Federal Queensland MP Bob Katter also opposed the lobby of mining firms to fly in unskilled foreign workers to fill job shortages in the state. He pointed out that there are 10,000 north Queensland residents who are jobless.

However, the Queensland Resources Council said in its November Growth Outlook Study that the resources sector in the state would need over 40,000 more workers in the next 8 years which the current labour market could not adequately meet.

The report identified skills in shortage as that of technicians, trade workers and machinery operators.

For a mining company to be allowed to bring foreign workers to Australia using the Enterprise Migration Agreements (EMA), its project must have a capital expenditure of $2 billion or more and a maximum workforce of 1,500 employees. Immigration Minister Chris Bowen disclosed that so far only one EMA has been submitted but the ministry is discussing more EMAs with other mining firms.

Adani's project, however, could face some opposition from rural lobby group AgForce which expressed concern that the planned mine could destroy prime cattle grazing land. AgForce President Brent Finlay wants to know the size of land to be mined and to be retained for cattle because the former could never be used again for agricultural production.

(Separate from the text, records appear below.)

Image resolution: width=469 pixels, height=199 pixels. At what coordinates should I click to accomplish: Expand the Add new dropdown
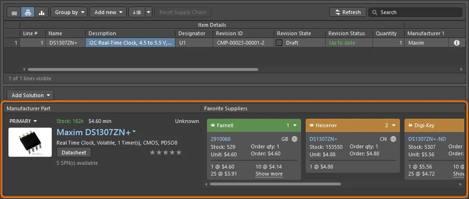(x=108, y=12)
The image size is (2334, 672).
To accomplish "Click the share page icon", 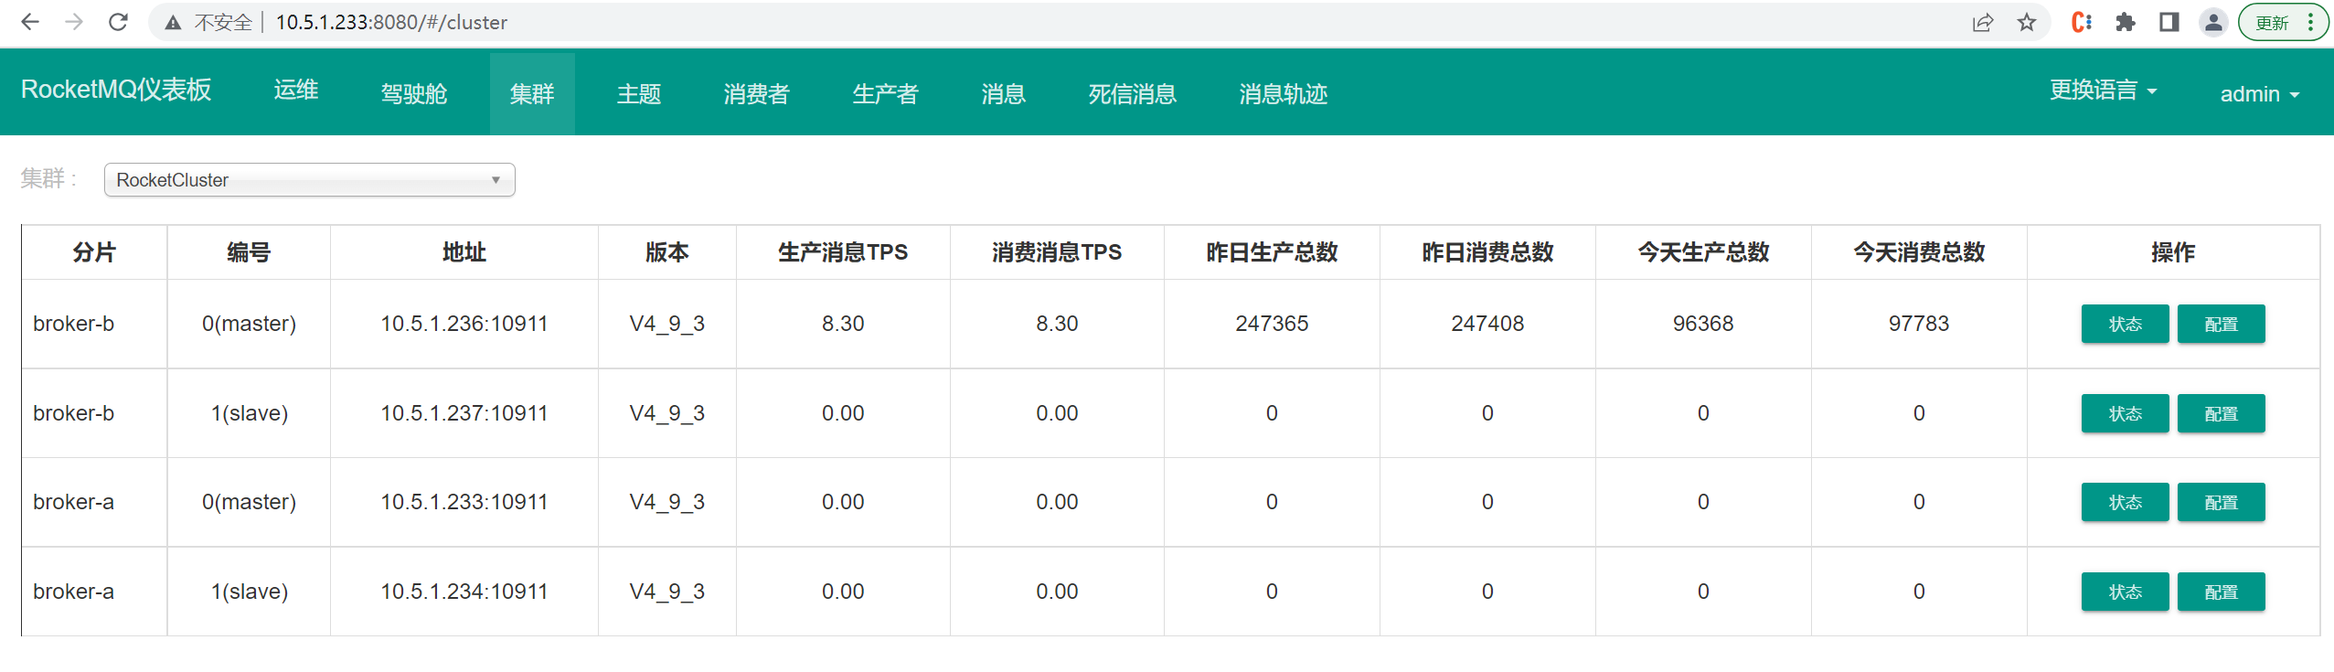I will pyautogui.click(x=1982, y=23).
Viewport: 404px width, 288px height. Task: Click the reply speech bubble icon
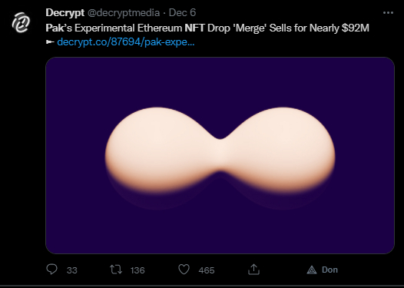(51, 270)
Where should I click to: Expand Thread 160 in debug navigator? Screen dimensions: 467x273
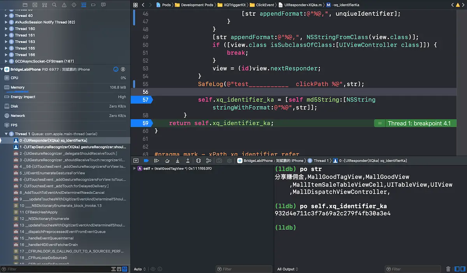[x=6, y=29]
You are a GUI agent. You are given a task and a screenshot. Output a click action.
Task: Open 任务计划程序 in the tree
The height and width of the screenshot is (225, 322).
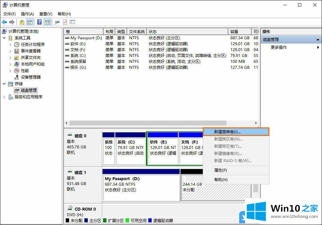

Rob Williams, Division Six councilor of the Isaac Region, said he hoped Adani would asphalt the road to Charters Towers which would benefit the pastoral owners who live in the area. He believes the planned development would not destroy the quality of the place's pasture lands since the mine would be mostly marginal land.

Ahead of the mine's operation, Adani secured a $1.83-billion long-term lease on the X50 Abbot Point Coal Terminal.